### TUGAS A:
Sebutkan semua nama tokoh yang disebut dalam teks tentang filsafat.
### TUGAS B:
Ringkas paragraf dalam teks tentang filsafat yang diawali "Saya jadi ingat tentang suatu ketika" menjadi beberapa butir singkat tanpa menghilangkan fakta utamanya.
### TUGAS C:
Tolong lanjutkan teks tentang filsafat ini, mulai setelah kalimat terakhir yang tertulis.

### BAGIAN DOKUMEN:
# # #

Kita dan Filsafat






Salah satu hal paling meyenangkan sebagai seorang guru adalah adalah ketika siswa yang dulu kita ajar suddenly sending a message untuk memberitahukan (baca: pamer)  bahwa IP nya yang baru keluar semester ini mendapatkan perolehan yang cukup tinggi . Saya pribadi ngga tau dia itu puas apa ngga, soalnya dia sempat mengeluh di awal semester tentang betapa beratnya beban belajar dan dia sendiri tidak yakin bisa mendapatkan hasil yang maksimal. Oleh karenya,  hal pertama yang paling ingin saya ucapakan kala itu bukanlah selamat, tapi "apa juga dulu bilang berat dan seolah ga kuat".

Ini hanyalah sebuah pembelajaran kecil bahwa manusia terkadang suka merasa kecil hingga akhirnya dia sadar bahwa yang dihadapinya bukan apa-apa.

Sang mantan siswa ini kuliah di Fakultas Filsafat di salah satu kampus terbaik di Indonesia. Walaupun bidang ilmu yang satu itu terkadang masi disepelekan dan akan sulit jika menyandarkannya pada derajat sosial, tapi setidaknya dia tau bahwa filsafat itu ialah induk dari semua ilmu pengetahuan.

Saya jadi ingat tentang suatu ketika kami mendiskusikan tentang filsafat. Saya berbagi informasi (sekaligus curhat) tentang kondisi masyarakat di wilayah kami yang masih berpandangan sempit terhadap filsafat. Berawal dari cerita seorang teman yang memberitahu saya bahwa ternyata filsafat bukan hanya tidak dipelajari dengan tepat, bahkan dianggap sebagai ilmu ‘sesat’. Awalnya saya tidak yakin sampai suatu ketika saya memposting DP BBM berupa foto buku filsafat Karl Marx, dan tiba-tiba saja terdapat seorang teman baru (so, sebenernya kita ngga akrab-akrab bener) yang dengan super reaksioner menjudge dengan kasar dan sembarangan bahwa aku telah mempelajari sesuatu yang sesat dan menentang ajaran Tuhan. Karena salah satu anggapannya, filsafat dapat merusak keyakinan kita pada Tuhan dan agama, dan kacaunya pemahaman itu juga ia peroleh dari dosen-dosennya di kampus. What the..? (pasang poker face)

Siswa saya sempat merespon pemaparan saya dengan beberapa gurauan seperti, “Ibnu Rusyd dan Ibnu Sina saja belajar filsafat demi menyelaraskan agama dan sains. Masa iya sih tokoh Islam terkemuka kita juga sesat? Hehe. Kami juga mempelajari Teodisik kok (teologi dimana kami bisa membuktikan eksistensi Tuhan). Lha kalo masalah sesat atau ngga ya kembali ke orangnya kali, haha.”

# # #

### BARIS HASIL EKSTRAKSI:
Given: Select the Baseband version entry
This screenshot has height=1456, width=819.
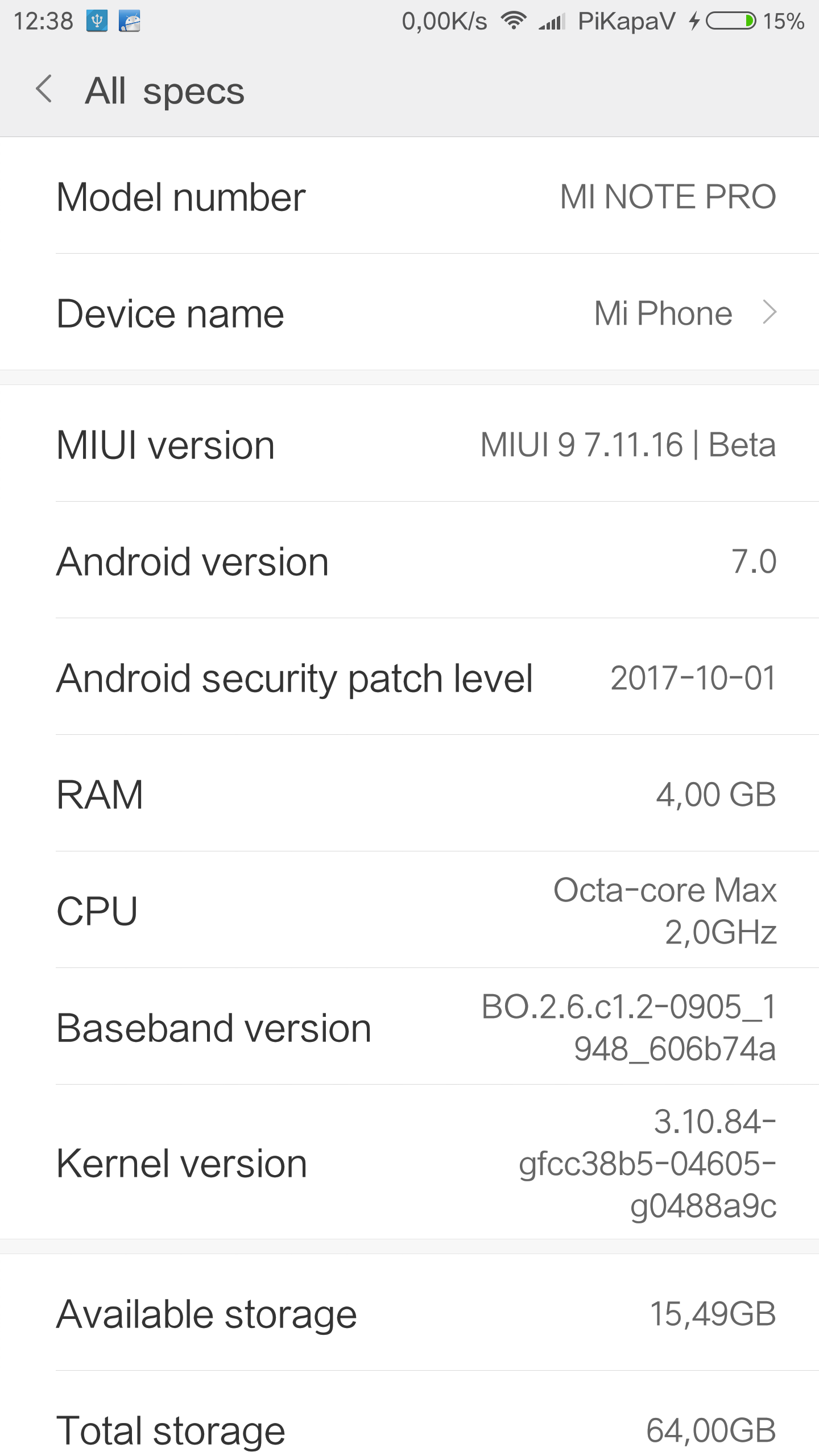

# # #

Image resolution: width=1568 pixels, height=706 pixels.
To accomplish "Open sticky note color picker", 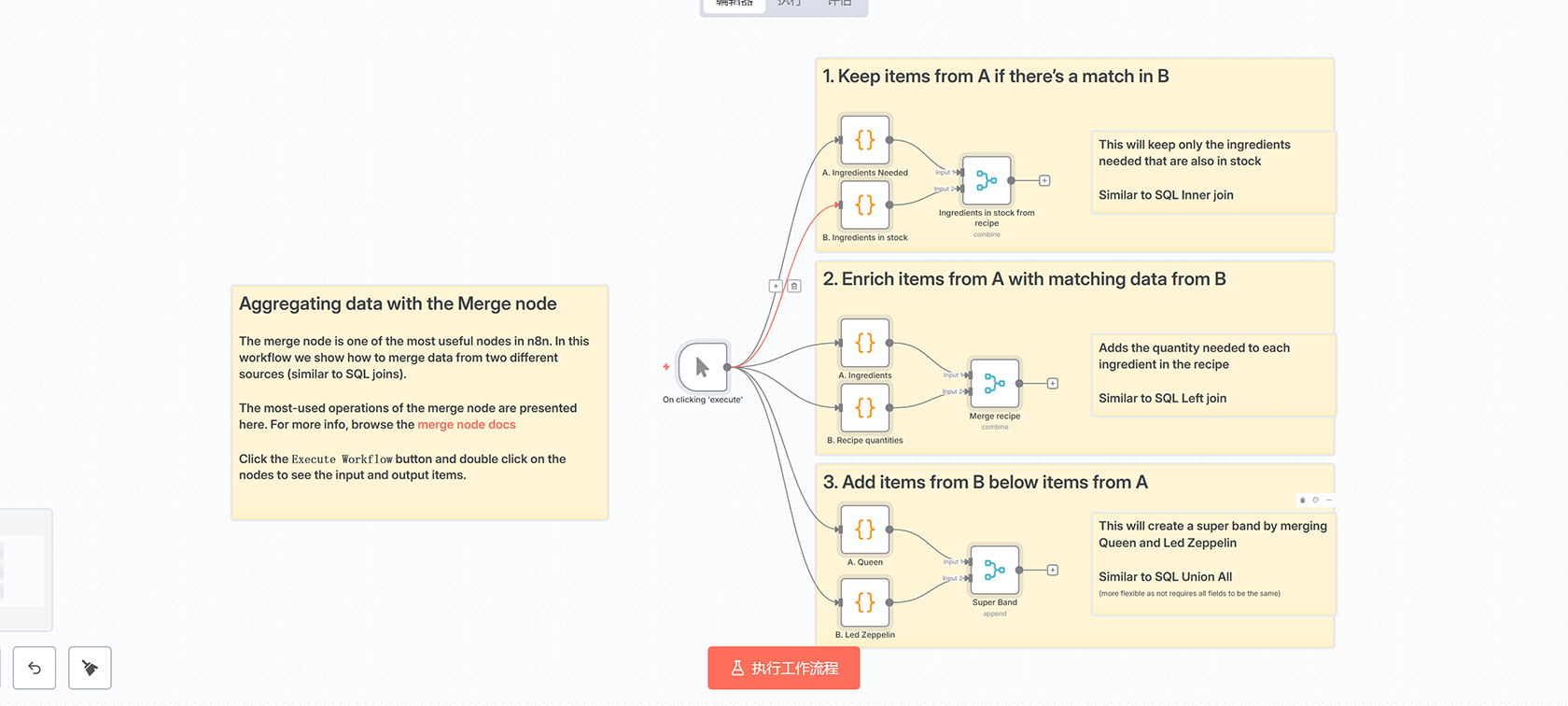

# # #

### JAWABAN YANG DIHARAPKAN A:
Karl Marx, Ibnu Rusyd, Ibnu Sina

### JAWABAN YANG DIHARAPKAN B:
- Penulis pernah berdiskusi tentang filsafat dengan mantan siswanya dan bercerita soal masyarakat di wilayahnya yang masih berpandangan sempit terhadap filsafat.
- Seorang teman memberi tahu bahwa filsafat tidak dipelajari dengan tepat, bahkan dianggap ilmu "sesat".
- Penulis baru percaya setelah memasang foto buku filsafat Karl Marx sebagai DP BBM.
- Seorang teman baru yang tidak terlalu akrab langsung menuduh dengan kasar bahwa penulis mempelajari sesuatu yang sesat dan menentang ajaran Tuhan.
- Teman itu menganggap filsafat dapat merusak keyakinan pada Tuhan dan agama, dan pemahaman itu ia dapat dari dosen-dosennya di kampus.

### JAWABAN YANG DIHARAPKAN C:
Tapi respon paling maknyus yang juga samapi nancep ke bagian otak saya yang paling dalam adalah ketika ia menyatakan, “kalau memang merasa agamamu bisa bener-bener diimani, agamamu agama yang bener, kenapa harus takut ketika dianalisis ketika dibicarakan? Ketika ditantang untuk membuktikan eksistensinya?”

“Karena kita sebagai manusia bisa menjadi rasional dan intuitif. Memang untuk mengimani Zat Tuhan condongnya secara intuitif. Apa lagi agama-agama samawi. Tapi bukan berari kita tidak bisa membicarakannya, kan? Cara kita memandang Tuhan itu terserah. Kalau pun tidak mau ikut-ikutan merasionalisasikanTuhan, ya udah nggak apa-apa, fokus saja sama ibadahmu. Ngga usah diambil pusing, ya kan. Dan saya yakin pernyataan-pernyataan seperti keluar dari golongan ekstrimis yang seoah-olah ahli  bener-bener ahli dalam agama. Sedangkan saya yakin, yang bener-benar baik ilmu agamanya tidak akan sembarangan begitu.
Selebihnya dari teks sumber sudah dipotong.